Mas de modo algum se pode dizer que qualquer postura é aceitável. Por
exemplo, dificilmente será possível afirmar que terá contrição perfeita
uma pessoa que dedicou a vida inteira a se divertir e ganhar dinheiro, e
que trata a moral e a religião com total indiferença ou mesmo desprezo,
ainda que ela possa ser considerada uma pessoa “legal” em algum sentido
banal da palavra. Deste modo, se ela tiver uma morte súbita, é muito
improvável que venha a ser salva. É possível que uma pessoa
como essa tenha em si uma dimensão mais profunda que o mundo não
enxerga? Com certeza. Talvez haja recônditos da alma dela que só são
vistos por Deus e nos quais é evidente a contrição perfeita, de modo que
a morte não implicará sua condenação. Mas quão remotas são as chances de que toda e cada uma das pessoas que vive desse modo esteja real e profundamente contrita, e portanto possa ser salva — embora nem mesmo todos os anjos
tenham sido salvos? A ideia mesma é absurda. E aqui falo apenas sobre
vidas imorais ordinárias, que vemos no dia a dia. Quando incluímos
pessoas ainda mais depravadas moralmente (assassinos, estupradores,
traficantes de drogas etc.), torna-se ainda mais absurdo supor que cada
uma delas possa morrer em estado de contrição perfeita.
A própria Sagrada Escritura sugere que alguns seres humanos específicos estão condenados. Apocalipse 20, 10 (citado acima) indica que a Besta e o falso profeta dos últimos dias serão condenados.

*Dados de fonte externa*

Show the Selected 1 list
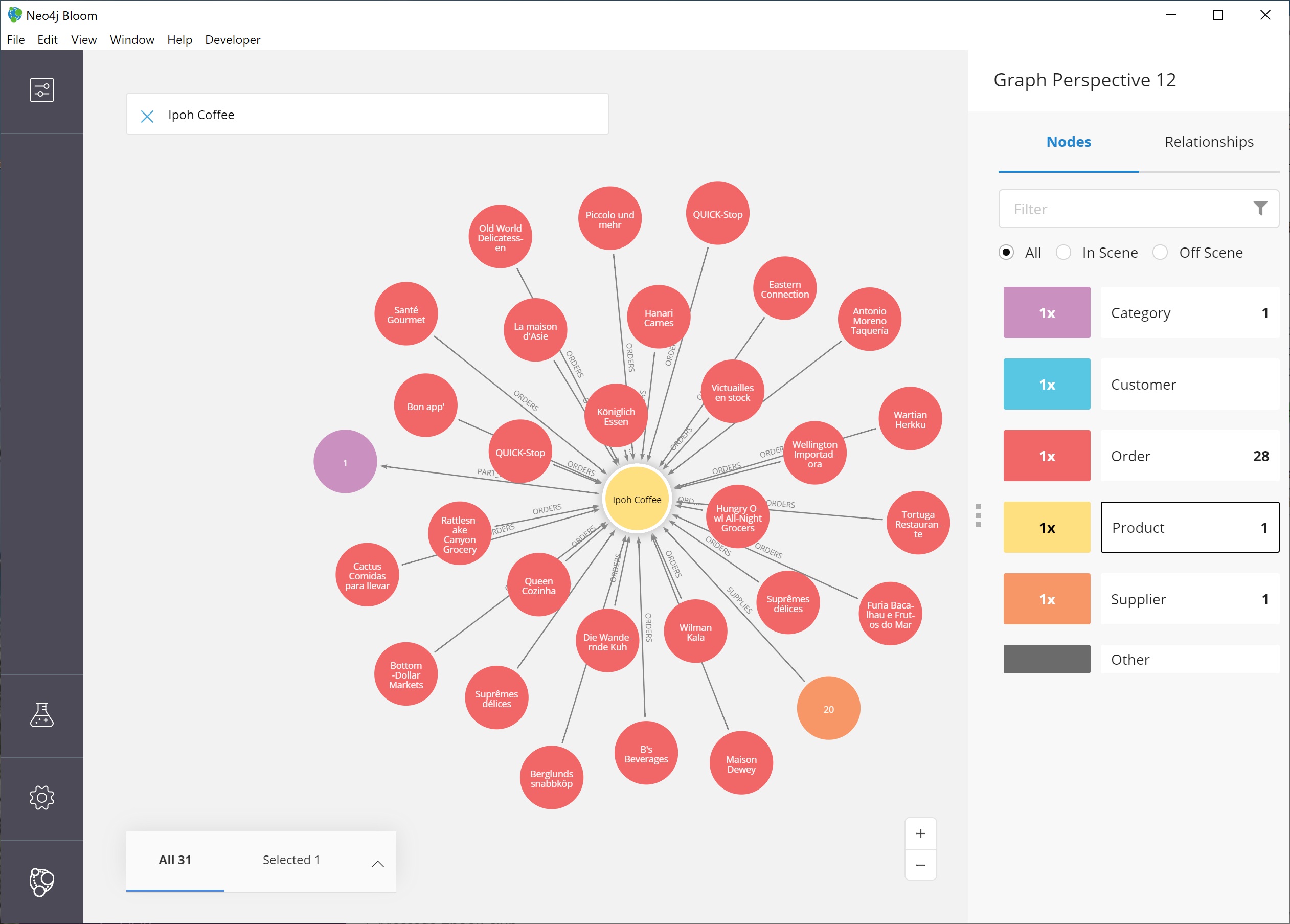This screenshot has width=1290, height=924. tap(290, 860)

Judas
7 afirma que “Sodoma, Gomorra e as cidades circunvizinhas, que com elas
se entregaram à luxúria e se abandonaram aos vícios contra a natureza,
foram postas por escarmento, sofrendo a pena do fogo eterno”. Cristo diz sobre Judas que “melhor fora a tal homem que não tivesse nascido” (Mt 26, 24), e também: “Conservei os que me deste; nenhum deles se perdeu, exceto o filho da perdição, cumprindo-se a Escritura” (Jo 17, 12).
Também neste ponto algumas pessoas recorrem à ginástica mental para
tentar se esquivar do sentido inequívoco desses textos. Nenhum desses
esforços é confiável, e sequer faz sentido tentar realizar tais
interpretações criativas, a menos que se esteja partindo do pressuposto
de que é plausível que todos possam ser salvos. Quando entendemos que
isso não é plausível — pelas razões que expliquei claramente —, cai por
terra qualquer motivação residual para fazer um esforço de enxergar
nesses textos qualquer outra coisa que não seja a inferência de que as
pessoas mencionadas estão condenadas.
Mesmo assim, creio que muitas pessoas preferirão se apegar à falsa
esperança. O próprio Cristo poderia aparecer a elas e dizer: “Escutai
com bastante atenção e compreendei o que digo: Algumas pessoas estão no Inferno”, e elas responderiam: “Senhor, este é apenas um alerta de que alguns talvez
irão para o Inferno, certo? Ou talvez a palavra ‘pessoas’ tenha sido
usada em algum sentido incomum. Mesmo assim, o que significa ‘Inferno’?
Refleti sobre isto: as palavras ‘algumas’, ‘estão’ e ‘no’ também
poderiam significar qualquer coisa. Senhor, certamente falais por
parábolas, mas tenho certeza de que um dia nos revelareis qual o
significado disso tudo. De qualquer maneira, até lá podemos ter
esperança!”
Ou talvez acusariam a Cristo de querer que as pessoas sejam condenadas ao Inferno, tal como fazem rotineiramente com teólogos e clérigos que alertam sobre o Inferno. Isso
é tão irracional quanto acusar o médico que alerta sobre a baixa taxa
de sobrevivência dos pacientes com câncer de pâncreas de querer que as pessoas morram da doença.
Nenhum católico deseja a condenação eterna de ninguém; eu certamente
não desejo. E afirmo que aqueles que alertam sobre o Inferno têm mais compaixão (não menos) do que os que pregam uma falsa esperança.